* Task item
A faithful, complete copy of the records is required.

▬▬▬

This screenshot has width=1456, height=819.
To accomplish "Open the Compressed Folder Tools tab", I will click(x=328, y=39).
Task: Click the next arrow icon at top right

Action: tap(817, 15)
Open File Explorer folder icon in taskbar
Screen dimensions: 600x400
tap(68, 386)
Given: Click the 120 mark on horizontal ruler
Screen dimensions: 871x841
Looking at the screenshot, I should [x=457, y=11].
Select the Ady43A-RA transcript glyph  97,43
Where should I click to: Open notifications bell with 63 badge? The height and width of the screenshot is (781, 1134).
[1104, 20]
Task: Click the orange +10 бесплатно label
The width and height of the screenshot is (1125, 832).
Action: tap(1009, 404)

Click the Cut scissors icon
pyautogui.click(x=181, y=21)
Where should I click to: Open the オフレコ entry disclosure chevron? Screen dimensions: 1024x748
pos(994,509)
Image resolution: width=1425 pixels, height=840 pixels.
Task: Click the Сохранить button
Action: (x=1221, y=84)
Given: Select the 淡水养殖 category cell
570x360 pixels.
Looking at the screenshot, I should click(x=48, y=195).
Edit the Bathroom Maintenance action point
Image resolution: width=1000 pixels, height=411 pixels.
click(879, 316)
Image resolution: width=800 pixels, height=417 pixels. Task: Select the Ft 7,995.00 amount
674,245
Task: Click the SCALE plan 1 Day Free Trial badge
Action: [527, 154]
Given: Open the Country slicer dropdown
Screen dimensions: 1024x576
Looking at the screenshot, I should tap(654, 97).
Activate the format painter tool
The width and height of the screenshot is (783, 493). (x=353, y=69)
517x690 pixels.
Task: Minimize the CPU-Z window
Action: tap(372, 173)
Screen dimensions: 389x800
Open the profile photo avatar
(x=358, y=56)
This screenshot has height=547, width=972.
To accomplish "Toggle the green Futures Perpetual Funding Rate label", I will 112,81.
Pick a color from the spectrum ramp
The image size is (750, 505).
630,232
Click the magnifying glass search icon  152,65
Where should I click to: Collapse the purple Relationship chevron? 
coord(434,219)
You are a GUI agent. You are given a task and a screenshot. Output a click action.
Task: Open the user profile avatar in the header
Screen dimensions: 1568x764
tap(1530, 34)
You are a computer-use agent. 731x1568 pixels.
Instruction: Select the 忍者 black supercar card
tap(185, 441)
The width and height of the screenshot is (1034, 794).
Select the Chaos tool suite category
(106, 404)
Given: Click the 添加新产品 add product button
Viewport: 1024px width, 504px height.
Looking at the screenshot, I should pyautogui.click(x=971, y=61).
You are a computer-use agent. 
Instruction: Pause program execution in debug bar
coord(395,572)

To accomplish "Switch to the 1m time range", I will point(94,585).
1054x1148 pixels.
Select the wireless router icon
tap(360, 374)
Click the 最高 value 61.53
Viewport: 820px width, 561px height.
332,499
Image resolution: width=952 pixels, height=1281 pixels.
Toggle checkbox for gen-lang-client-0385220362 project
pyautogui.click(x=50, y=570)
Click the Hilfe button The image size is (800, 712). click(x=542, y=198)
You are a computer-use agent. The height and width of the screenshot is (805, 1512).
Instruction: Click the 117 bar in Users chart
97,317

▬▬▬

* Task solution
This screenshot has width=1456, height=819.
To accomplish "Open the Compressed Folder Tools tab", I will click(x=328, y=39).
Task: Click the next arrow icon at top right

Action: tap(817, 15)
Open File Explorer folder icon in taskbar
Screen dimensions: 600x400
tap(68, 386)
Given: Click the 120 mark on horizontal ruler
Screen dimensions: 871x841
Looking at the screenshot, I should [x=457, y=11].
Select the Ady43A-RA transcript glyph  97,43
Where should I click to: Open notifications bell with 63 badge? The height and width of the screenshot is (781, 1134).
[1104, 20]
Task: Click the orange +10 бесплатно label
The width and height of the screenshot is (1125, 832).
Action: tap(1009, 404)

Click the Cut scissors icon
pyautogui.click(x=181, y=21)
Where should I click to: Open the オフレコ entry disclosure chevron? Screen dimensions: 1024x748
pos(994,509)
Image resolution: width=1425 pixels, height=840 pixels.
Task: Click the Сохранить button
Action: (x=1221, y=84)
Given: Select the 淡水养殖 category cell
570x360 pixels.
Looking at the screenshot, I should click(x=48, y=195).
Edit the Bathroom Maintenance action point
Image resolution: width=1000 pixels, height=411 pixels.
click(879, 316)
Image resolution: width=800 pixels, height=417 pixels. Task: Select the Ft 7,995.00 amount
674,245
Task: Click the SCALE plan 1 Day Free Trial badge
Action: [527, 154]
Given: Open the Country slicer dropdown
Screen dimensions: 1024x576
Looking at the screenshot, I should tap(654, 97).
Activate the format painter tool
The width and height of the screenshot is (783, 493). (x=353, y=69)
517x690 pixels.
Task: Minimize the CPU-Z window
Action: tap(372, 173)
Screen dimensions: 389x800
Open the profile photo avatar
(x=358, y=56)
This screenshot has height=547, width=972.
To accomplish "Toggle the green Futures Perpetual Funding Rate label", I will 112,81.
Pick a color from the spectrum ramp
The image size is (750, 505).
630,232
Click the magnifying glass search icon  152,65
Where should I click to: Collapse the purple Relationship chevron? 
coord(434,219)
You are a GUI agent. You are given a task and a screenshot. Output a click action.
Task: Open the user profile avatar in the header
Screen dimensions: 1568x764
tap(1530, 34)
You are a computer-use agent. 731x1568 pixels.
Instruction: Select the 忍者 black supercar card
tap(185, 441)
The width and height of the screenshot is (1034, 794).
Select the Chaos tool suite category
(106, 404)
Given: Click the 添加新产品 add product button
Viewport: 1024px width, 504px height.
Looking at the screenshot, I should pyautogui.click(x=971, y=61).
You are a computer-use agent. 
Instruction: Pause program execution in debug bar
coord(395,572)

To accomplish "Switch to the 1m time range", I will point(94,585).
1054x1148 pixels.
Select the wireless router icon
tap(360, 374)
Click the 最高 value 61.53
Viewport: 820px width, 561px height.
332,499
Image resolution: width=952 pixels, height=1281 pixels.
Toggle checkbox for gen-lang-client-0385220362 project
pyautogui.click(x=50, y=570)
Click the Hilfe button The image size is (800, 712). click(x=542, y=198)
You are a computer-use agent. The height and width of the screenshot is (805, 1512).
Instruction: Click the 117 bar in Users chart
97,317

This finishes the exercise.